++++ PASSAGE PROVIDED ++++
The following questions and answers address some commonly asked questions regarding the Merger, the Merger Agreement and the Special Meeting. These questions and answers may not address all questions that are important to you. You should carefully read and consider the more detailed information contained elsewhere in this proxy statement and the annexes to this proxy statement, including, but not limited to, the Merger Agreement, along with all of the documents we refer to in this proxy statement, as they contain important information about, among other things, the Merger and how it affects you. You may obtain the documents we file with the SEC without charge by following the instructions under the caption, “Where You Can Find More Information.”

 

Q:

What is the proposed transaction and what effects will it have on the Company?
++++
* _REQUEST 1_:
Answer these questions using the proxy statement passage.
(a) Which three topics do the opening questions and answers address?
(b) What cost applies to obtaining the documents filed with the SEC?
(c) Under what caption are the instructions for obtaining those documents found?
* _REQUEST 2_:
Extend the proxy statement passage from the point where it stops.
The items below were taken from a separate source unrelated to the proxy statement passage.
++++ ITEMS ++++
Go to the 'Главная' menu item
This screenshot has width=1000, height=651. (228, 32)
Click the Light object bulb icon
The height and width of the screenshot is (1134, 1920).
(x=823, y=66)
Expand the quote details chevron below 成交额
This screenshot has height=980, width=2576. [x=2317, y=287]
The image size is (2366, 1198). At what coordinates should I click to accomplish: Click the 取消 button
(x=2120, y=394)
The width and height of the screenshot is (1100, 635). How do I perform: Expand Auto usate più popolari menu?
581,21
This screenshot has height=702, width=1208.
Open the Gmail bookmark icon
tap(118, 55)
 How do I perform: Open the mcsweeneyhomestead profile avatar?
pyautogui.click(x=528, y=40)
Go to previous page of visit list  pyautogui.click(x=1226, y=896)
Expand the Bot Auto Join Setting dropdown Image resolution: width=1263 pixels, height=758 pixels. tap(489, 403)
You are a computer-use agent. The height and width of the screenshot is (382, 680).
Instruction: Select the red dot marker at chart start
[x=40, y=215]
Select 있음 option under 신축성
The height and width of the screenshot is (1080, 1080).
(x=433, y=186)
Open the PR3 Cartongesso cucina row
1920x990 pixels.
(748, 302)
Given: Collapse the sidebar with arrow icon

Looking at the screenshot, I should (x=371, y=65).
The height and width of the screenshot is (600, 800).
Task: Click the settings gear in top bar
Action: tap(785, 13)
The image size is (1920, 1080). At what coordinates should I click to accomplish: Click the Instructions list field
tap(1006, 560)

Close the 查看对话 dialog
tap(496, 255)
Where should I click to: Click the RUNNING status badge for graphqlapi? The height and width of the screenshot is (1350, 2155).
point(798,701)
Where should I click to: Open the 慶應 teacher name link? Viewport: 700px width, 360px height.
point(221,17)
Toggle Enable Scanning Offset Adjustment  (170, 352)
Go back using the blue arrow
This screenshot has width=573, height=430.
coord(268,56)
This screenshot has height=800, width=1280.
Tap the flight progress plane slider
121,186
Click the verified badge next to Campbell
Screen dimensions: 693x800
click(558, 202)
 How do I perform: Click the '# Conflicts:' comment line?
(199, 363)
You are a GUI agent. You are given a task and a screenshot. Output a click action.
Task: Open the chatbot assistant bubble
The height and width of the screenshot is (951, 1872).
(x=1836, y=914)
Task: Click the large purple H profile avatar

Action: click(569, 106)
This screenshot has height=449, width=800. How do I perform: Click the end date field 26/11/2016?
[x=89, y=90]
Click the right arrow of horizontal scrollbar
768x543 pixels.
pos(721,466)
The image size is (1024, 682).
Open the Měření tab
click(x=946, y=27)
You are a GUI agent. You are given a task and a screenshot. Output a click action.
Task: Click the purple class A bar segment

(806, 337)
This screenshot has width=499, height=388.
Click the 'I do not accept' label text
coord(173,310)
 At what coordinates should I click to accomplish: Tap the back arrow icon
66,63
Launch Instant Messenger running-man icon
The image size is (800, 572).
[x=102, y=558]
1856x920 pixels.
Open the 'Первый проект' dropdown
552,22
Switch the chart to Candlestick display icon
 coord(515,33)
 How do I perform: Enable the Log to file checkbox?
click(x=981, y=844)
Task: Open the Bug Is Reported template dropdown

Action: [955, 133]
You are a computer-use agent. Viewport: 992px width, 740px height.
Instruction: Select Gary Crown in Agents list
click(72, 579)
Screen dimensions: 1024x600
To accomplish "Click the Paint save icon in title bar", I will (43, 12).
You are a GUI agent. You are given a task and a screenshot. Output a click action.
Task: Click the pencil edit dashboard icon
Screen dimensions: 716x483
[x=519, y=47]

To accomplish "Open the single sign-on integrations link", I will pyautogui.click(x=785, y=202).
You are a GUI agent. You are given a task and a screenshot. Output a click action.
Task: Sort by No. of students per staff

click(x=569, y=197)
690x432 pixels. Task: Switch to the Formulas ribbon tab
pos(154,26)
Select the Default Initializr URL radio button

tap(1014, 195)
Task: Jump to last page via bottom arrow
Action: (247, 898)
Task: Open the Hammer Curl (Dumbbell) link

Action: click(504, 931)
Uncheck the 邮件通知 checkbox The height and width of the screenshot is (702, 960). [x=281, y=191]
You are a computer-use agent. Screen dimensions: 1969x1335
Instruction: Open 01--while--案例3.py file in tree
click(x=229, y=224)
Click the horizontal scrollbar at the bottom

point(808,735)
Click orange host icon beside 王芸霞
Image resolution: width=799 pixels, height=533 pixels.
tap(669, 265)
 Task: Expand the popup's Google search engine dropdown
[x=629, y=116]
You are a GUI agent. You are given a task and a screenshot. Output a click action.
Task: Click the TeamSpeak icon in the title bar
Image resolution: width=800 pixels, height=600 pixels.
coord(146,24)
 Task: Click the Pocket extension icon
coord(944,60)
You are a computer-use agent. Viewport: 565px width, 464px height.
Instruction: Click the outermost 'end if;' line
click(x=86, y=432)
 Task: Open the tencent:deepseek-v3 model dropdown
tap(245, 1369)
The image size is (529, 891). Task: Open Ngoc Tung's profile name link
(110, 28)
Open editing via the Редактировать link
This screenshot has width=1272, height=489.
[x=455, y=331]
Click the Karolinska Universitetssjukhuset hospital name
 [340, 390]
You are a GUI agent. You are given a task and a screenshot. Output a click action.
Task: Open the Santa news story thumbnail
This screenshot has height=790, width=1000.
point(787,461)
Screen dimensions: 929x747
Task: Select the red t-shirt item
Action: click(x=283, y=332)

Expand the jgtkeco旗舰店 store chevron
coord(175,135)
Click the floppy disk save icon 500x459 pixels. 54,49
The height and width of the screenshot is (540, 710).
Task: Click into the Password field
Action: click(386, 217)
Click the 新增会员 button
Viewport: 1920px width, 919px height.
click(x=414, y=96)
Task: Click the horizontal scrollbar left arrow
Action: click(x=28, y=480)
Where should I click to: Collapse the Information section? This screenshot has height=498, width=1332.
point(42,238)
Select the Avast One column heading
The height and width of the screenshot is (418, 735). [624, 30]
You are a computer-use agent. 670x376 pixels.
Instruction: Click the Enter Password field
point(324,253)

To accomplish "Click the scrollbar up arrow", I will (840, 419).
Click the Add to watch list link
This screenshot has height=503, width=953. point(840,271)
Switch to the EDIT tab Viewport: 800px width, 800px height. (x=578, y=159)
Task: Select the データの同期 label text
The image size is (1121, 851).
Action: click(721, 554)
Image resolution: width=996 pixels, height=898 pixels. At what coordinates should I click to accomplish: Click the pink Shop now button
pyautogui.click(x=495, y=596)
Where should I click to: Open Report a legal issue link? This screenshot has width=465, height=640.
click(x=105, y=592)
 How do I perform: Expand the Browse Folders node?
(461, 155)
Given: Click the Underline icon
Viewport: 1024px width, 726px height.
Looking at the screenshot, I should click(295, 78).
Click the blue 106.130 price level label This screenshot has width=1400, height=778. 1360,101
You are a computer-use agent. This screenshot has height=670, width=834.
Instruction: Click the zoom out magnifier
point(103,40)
++++
* _RIGHT ANSWER 1_:
(a) The Merger, the Merger Agreement and the Special Meeting.
(b) None; they can be obtained without charge.
(c) “Where You Can Find More Information.”

* _RIGHT ANSWER 2_:
A:

The proposed transaction is the acquisition of the Company by Parent pursuant to the Merger Agreement. If the proposal to adopt the Merger Agreement is approved by our stockholders and the other closing conditions under the Merger Agreement have been satisfied or waived, Merger Sub will merge with and into the Company, with the Company continuing as the surviving corporation. As a result of the Merger, the Company will become a direct wholly owned subsidiary of Parent and will no longer be a publicly held corporation, and you will no longer have any interest in our future earnings or growth. In addition, the Company Common Stock will be delisted from the NYSE and deregistered under the Exchange Act, and we will no longer file periodic reports with the SEC on account of the Company Common Stock.

 

Q:

Why am I receiving these materials?

 

A:

The Board of Directors is furnishing this proxy statement and form of proxy card to the holders of shares of Class A Common Stock in connection with the solicitation of proxies to be voted at the Special Meeting.

 

Q:

When and where is the Special Meeting?

 

A:

The Special Meeting will take place on October 23, 2019, at the Metropolitan Center, One Meadowlands Plaza, East Rutherford, New Jersey 07073, at 1:00 p.m., Eastern time.

 

Q:

What am I being asked to vote on at the Special Meeting?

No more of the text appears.